Farber believes that men will find "The Beholder" more unsettling than will
women. "Passion is unsettling and destructive. If there are no tears in the
writer, there will be no tears in the reader. This is the demonic power of
prose. It may be transgressive, but it's nothing compared to what people
find online."

He is also one of those purists who shows his manuscript to no one before it is finished. He will not be swayed by editors or readers when he is writing. "A manuscript is very different from a book," he says. "You want readers to respond and react to a book; the writer in 'The Beholder' refers to his writing as a form of male peacock display. One wants to be admired. One wants the reader to be moved."

Farber received a letter after his 1988 book, "Compared to What." "Dear
Thomas Farber," it read, "I love you." "She wanted to give me what I'd asked for."

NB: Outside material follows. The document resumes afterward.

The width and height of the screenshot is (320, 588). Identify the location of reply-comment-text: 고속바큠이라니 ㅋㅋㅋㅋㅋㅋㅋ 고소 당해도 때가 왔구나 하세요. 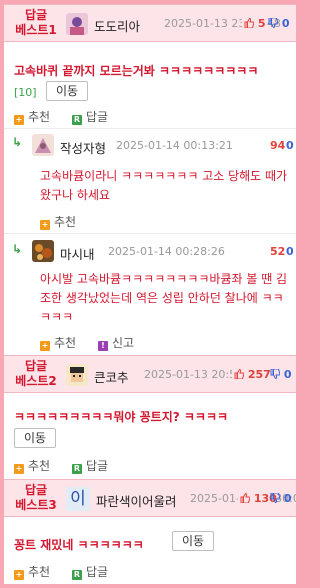
(164, 186).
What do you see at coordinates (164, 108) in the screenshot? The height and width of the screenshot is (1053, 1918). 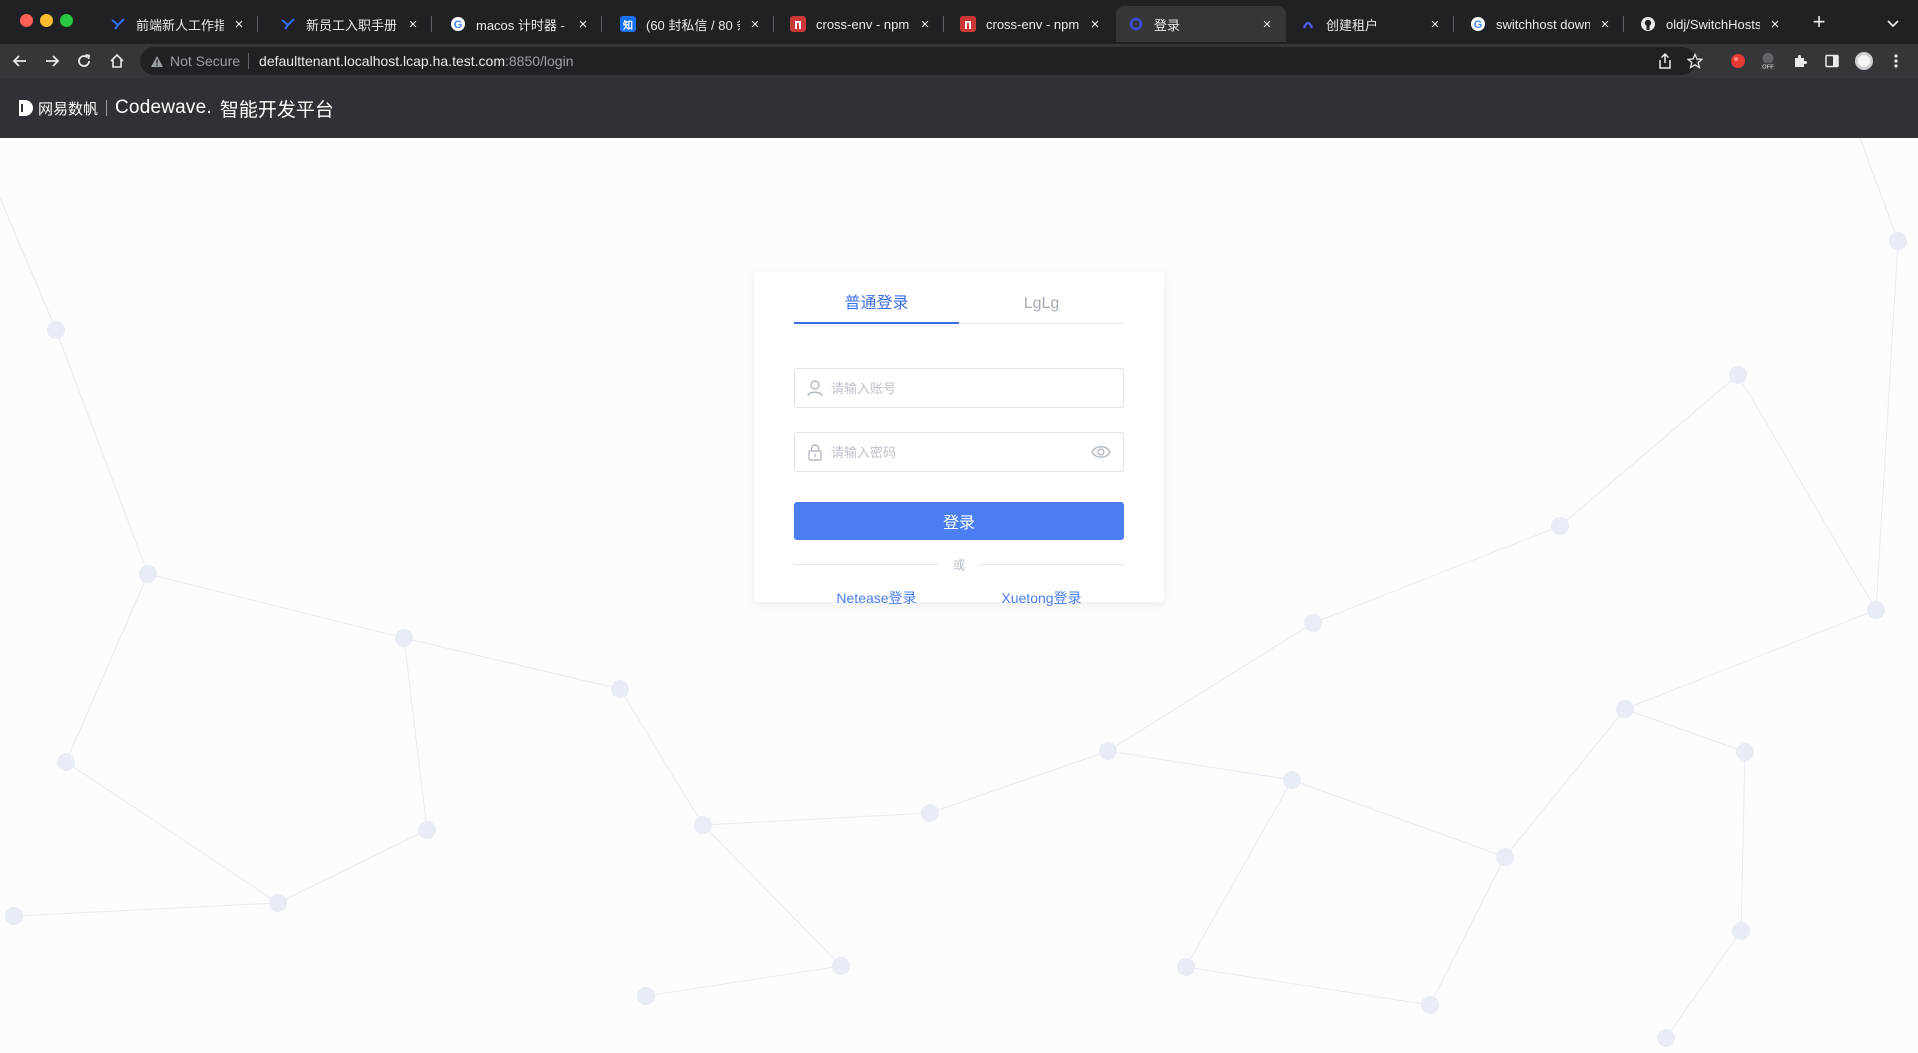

"The Beholder" begins with the phrase "Once upon a time," which is the
author's way of distinguishing between real life and art, or fairy tale. The
epilogue reads, "Dear one: here we are. Book you said you wanted. Book we've become."

"I was trying," Farber explains, "to make the reader understand that the
book had been a piece of art, that the whole thing was artifice." Farber's
writing is very much inspired by his reading in art history and Greek
mythology. It is inspired by the Bacchae. "Can we live up to our passions?
If we do, what will happen. If we don't, what will happen?

"Art is a wake-up call. How do you control passion and desire? There are
some things more important than law and order. Then again, a book is not
life. Without the gods, art is just art. It isn't exactly the living thing."